EIMs were significantly more frequent among immigrant compared with native IBD patients (Table 1). The list of EIMs is detailed in Table 2. Musculoskeletal affections were the most frequent EIM among patients in both groups. Primary sclerosing cholangitis was more frequent in immigrant compared with native patients only in the cohort of UC patients. In the multivariate analysis, the risk of suffering EIMs among the complete series of IBD patients was independently associated with female sex, longer duration of disease and being an immigrant, while family history of IBD was unrelated (Figure 2A). These factors remained independently associated with an increased risk of EIMs when the patients were divided into CD and UC patients (Figures 2B,C). Supplementary Table 7 describes the complete univariate and multivariate analyses for EIMs in IBD patients.
Table 2.
Immigrants | Natives | p -value | |
---|---|---|---|
N (%) | (n = 395) | (n = 1,608) | |
Peripheral arthritis | 164 (42.3) | 582 (25.3) | <0.001 |
Ankylosing spondylitis | 52 (14.2) | 158 (6.1) | <0.001 |
Isolated sacroiliitis | 29 (13.9) | 166 (18.2) | 0.176 |
Erythema nodosum | 40 (17.6) | 221 (10.5) | 0.002 |
Pyoderma gangrenosum | 11 (6.0) | 67 (3.2) | 0.078 |
Aphtous stomatitis | 31 (8.8) | 156 (6.0) | 0.005 |
Uveitis | 25 (12.2) | 76 (3.8) | <0.001 |
Episcleritis | 6 (3.5) | 64 (3.2) | 1.000 |
Primary sclerosing cholangitis | 21 (5.9) | 41 (1.6) | <0.001 |
Thrombosis | 16 (4.5) | 77 (3.0) | 0.167 |
Therapeutic Requirements and Disease Course
Table 3 summarizes the different medical treatments and surgical procedures in both groups of patients. Endoscopic treatment was more frequent among native patients, while no significant differences between groups were present regarding the use of immunosuppressants (mainly thiopurines). In contrast, the use of biologics was significantly more frequent in the subgroup of immigrants compared with native patients. Of the different biologics, anti-TNF was the most frequently prescribed in both subgroups. Younger age, longer duration of disease, family history of IBD and being a immigrant were also independently associated with the use of biological therapy in the complete series of IBD patients in the multivariate analysis (Figure 3A). While all these variables remained independently associated with the use of biologics in the cohort of CD patients, family history and being a immigrant were not independently associated with an increased risk of using biologics in the multivariate analysis among UC patients (Figures 3B,C). Supplementary Table 8 describes the univariate and multivariate analyses for the use of biologics in IBD patients. Time to first biologic drug during follow-up was significantly earlier in immigrant vs. native patients according to the performed survival analysis of the time to first biologic drug (Figure 3D).
Table 3.
Immigrants | Natives | p -value | |
---|---|---|---|
N (%) | |||
Endoscopic treatment | 24/1517 (1.6) | 425/10663 (3.9) | <0.001 |
Immunosuppresants | 1006/1835 (54.8) | 6126/11651 (52.6) | 0.082 |
Biologics | 643/1766 (36.4) | 3469/11651 (29.8) | <0.001 |
AntiTNF | 637 (34.2) | 3405 (29.2) | 0.038 |
Vedolizumab | 2 (0.1) | 41 (2.5) | |
Ustekinumab | - | 19 (0.16) | |
Others | 2 (0.1) | 4 (0.03) | |
IBD-related surgery | 389/1763 (22.1) | 2742/11651 (23.5) | 0.184 |
Abdominal surgery for CD* | 276 (29.4) | 2253 (34.5) | 0.002 |
Total proctocolectomy for UC** | 37 (3.5) | 240 (3.4) | 1 |
Perianal surgery | 154 (8.3) | 1372 (11.8) | 0.184 |
Percentages are calculated based on patients with available data.

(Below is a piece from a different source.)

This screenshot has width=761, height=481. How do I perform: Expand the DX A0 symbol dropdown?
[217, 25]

Percentage calculated on CD patients.
Percentage calculated on UC patients.
No significant differences were found in the frequency of IBD-related abdominal and perianal surgeries between all immigrant and native IBD patients, or in the frequency of proctocolectomy between native and immigrant UC patients. However, abdominal surgery was significantly more frequent among native vs. immigrant CD patients. The risk of surgical treatment was not associated with immigrant status. Female sex, longer duration of disease, and family history of IBD were associated with this parameter in the global cohort of all IBD patients (Figure 4A), although only female sex and longer duration of disease remained independently associated, with a significantly decreased risk of surgical treatment, when CD and UC cohorts of patients were analyzed separately (Figures 4B,C). Supplementary Table 9 shows the univariate and multivariate analyses for the risk for surgical treatment in the series of IBD patients. Time to surgery during follow-up was not different between native vs. immigrant patients according to the performed survival analysis of the time to intestinal surgery (Figure 4D).

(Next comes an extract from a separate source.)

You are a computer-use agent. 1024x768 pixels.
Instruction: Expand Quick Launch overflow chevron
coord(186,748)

Loss to follow-up was more frequent among immigrant IBD patients (n = 265, 14.6 vs. n = 1,216, 10.4%; p = 0.001). Mean follow-up was 5.6 ± 6.2 years in the immigrant subgroup and 6.1 ± 4.5 years in the subgroup of native patients (p = 0.016). Significantly more native than immigrant patients died during the study period (2.6%, n = 300 vs. 0.9%, n = 17; p < 0.01). The cause of death was available for 179 natives (59.6%) and 3 immigrants (17.6%). The most frequent causes of death in native patients were neoplasm (n = 97, 54.2%) and infection (n = 30, 16.7%). The three recorded causes of death among immigrants were neoplasm (n = 1), infection (n = 1), and others (n = 1). Supplementary Table 10 shows the recorded causes of death in both subgroups.
Discussion
We present the first study exploring the characteristics of first-generation immigrant IBD population in Spain, extracted from the vast ENEIDA nationwide registry of GETECCU. The immigrant cohort (>1,800 patients) was younger at disease onset and showed an increased risk of having EIMs and using biologics compared with the native cohort (>11,000 patients). Our results add to the scarce epidemiologic data characterizing immigrant IBD patients in Southern Europe, and suggest that immigrant IBD patients in Spain may have a distinct IBD phenotype.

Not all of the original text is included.